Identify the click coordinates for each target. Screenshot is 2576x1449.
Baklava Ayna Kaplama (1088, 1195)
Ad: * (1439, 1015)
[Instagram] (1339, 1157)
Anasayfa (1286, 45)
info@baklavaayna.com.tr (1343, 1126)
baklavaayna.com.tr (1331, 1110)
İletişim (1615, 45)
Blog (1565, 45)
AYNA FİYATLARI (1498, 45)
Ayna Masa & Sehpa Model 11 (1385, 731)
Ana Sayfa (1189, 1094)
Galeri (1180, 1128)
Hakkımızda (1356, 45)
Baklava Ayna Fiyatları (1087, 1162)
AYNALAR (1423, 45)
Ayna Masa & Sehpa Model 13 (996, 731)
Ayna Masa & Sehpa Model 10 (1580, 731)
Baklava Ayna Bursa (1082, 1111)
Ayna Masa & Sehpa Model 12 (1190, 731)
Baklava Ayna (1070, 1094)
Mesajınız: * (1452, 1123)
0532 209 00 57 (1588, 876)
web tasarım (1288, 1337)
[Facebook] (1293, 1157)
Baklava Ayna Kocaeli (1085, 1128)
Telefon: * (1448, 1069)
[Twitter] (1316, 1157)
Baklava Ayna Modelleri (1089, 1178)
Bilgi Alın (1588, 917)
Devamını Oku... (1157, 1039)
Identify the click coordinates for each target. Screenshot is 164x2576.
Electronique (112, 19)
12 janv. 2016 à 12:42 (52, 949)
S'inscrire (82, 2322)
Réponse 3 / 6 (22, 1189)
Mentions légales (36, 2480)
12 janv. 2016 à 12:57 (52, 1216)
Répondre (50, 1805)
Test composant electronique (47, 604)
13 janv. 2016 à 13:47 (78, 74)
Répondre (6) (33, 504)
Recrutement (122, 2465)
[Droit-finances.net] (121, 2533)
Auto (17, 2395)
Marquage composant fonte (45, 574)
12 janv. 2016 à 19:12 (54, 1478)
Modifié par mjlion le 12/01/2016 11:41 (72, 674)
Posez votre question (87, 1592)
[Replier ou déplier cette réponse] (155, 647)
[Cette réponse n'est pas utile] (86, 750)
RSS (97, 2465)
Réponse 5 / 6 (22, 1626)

────

### O QUE SE PEDE:
Formate todas as linhas das entradas acima como uma tabela Markdown de duas colunas, "Número" e "Linha da entrada", omitindo as linhas em branco.

### RESPOSTA CORRETA:
| Número | Linha da entrada |
|---|---|
| 1 | Identify the click coordinates for each target. Screenshot is 2576x1449. |
| 2 | Baklava Ayna Kaplama (1088, 1195) |
| 3 | Ad: * (1439, 1015) |
| 4 | [Instagram] (1339, 1157) |
| 5 | Anasayfa (1286, 45) |
| 6 | info@baklavaayna.com.tr (1343, 1126) |
| 7 | baklavaayna.com.tr (1331, 1110) |
| 8 | İletişim (1615, 45) |
| 9 | Blog (1565, 45) |
| 10 | AYNA FİYATLARI (1498, 45) |
| 11 | Ayna Masa & Sehpa Model 11 (1385, 731) |
| 12 | Ana Sayfa (1189, 1094) |
| 13 | Galeri (1180, 1128) |
| 14 | Hakkımızda (1356, 45) |
| 15 | Baklava Ayna Fiyatları (1087, 1162) |
| 16 | AYNALAR (1423, 45) |
| 17 | Ayna Masa & Sehpa Model 13 (996, 731) |
| 18 | Ayna Masa & Sehpa Model 10 (1580, 731) |
| 19 | Baklava Ayna Bursa (1082, 1111) |
| 20 | Ayna Masa & Sehpa Model 12 (1190, 731) |
| 21 | Baklava Ayna (1070, 1094) |
| 22 | Mesajınız: * (1452, 1123) |
| 23 | 0532 209 00 57 (1588, 876) |
| 24 | web tasarım (1288, 1337) |
| 25 | [Facebook] (1293, 1157) |
| 26 | Baklava Ayna Kocaeli (1085, 1128) |
| 27 | Telefon: * (1448, 1069) |
| 28 | [Twitter] (1316, 1157) |
| 29 | Baklava Ayna Modelleri (1089, 1178) |
| 30 | Bilgi Alın (1588, 917) |
| 31 | Devamını Oku... (1157, 1039) |
| 32 | Identify the click coordinates for each target. Screenshot is 164x2576. |
| 33 | Electronique (112, 19) |
| 34 | 12 janv. 2016 à 12:42 (52, 949) |
| 35 | S'inscrire (82, 2322) |
| 36 | Réponse 3 / 6 (22, 1189) |
| 37 | Mentions légales (36, 2480) |
| 38 | 12 janv. 2016 à 12:57 (52, 1216) |
| 39 | Répondre (50, 1805) |
| 40 | Test composant electronique (47, 604) |
| 41 | 13 janv. 2016 à 13:47 (78, 74) |
| 42 | Répondre (6) (33, 504) |
| 43 | Recrutement (122, 2465) |
| 44 | [Droit-finances.net] (121, 2533) |
| 45 | Auto (17, 2395) |
| 46 | Marquage composant fonte (45, 574) |
| 47 | 12 janv. 2016 à 19:12 (54, 1478) |
| 48 | Modifié par mjlion le 12/01/2016 11:41 (72, 674) |
| 49 | Posez votre question (87, 1592) |
| 50 | [Replier ou déplier cette réponse] (155, 647) |
| 51 | [Cette réponse n'est pas utile] (86, 750) |
| 52 | RSS (97, 2465) |
| 53 | Réponse 5 / 6 (22, 1626) |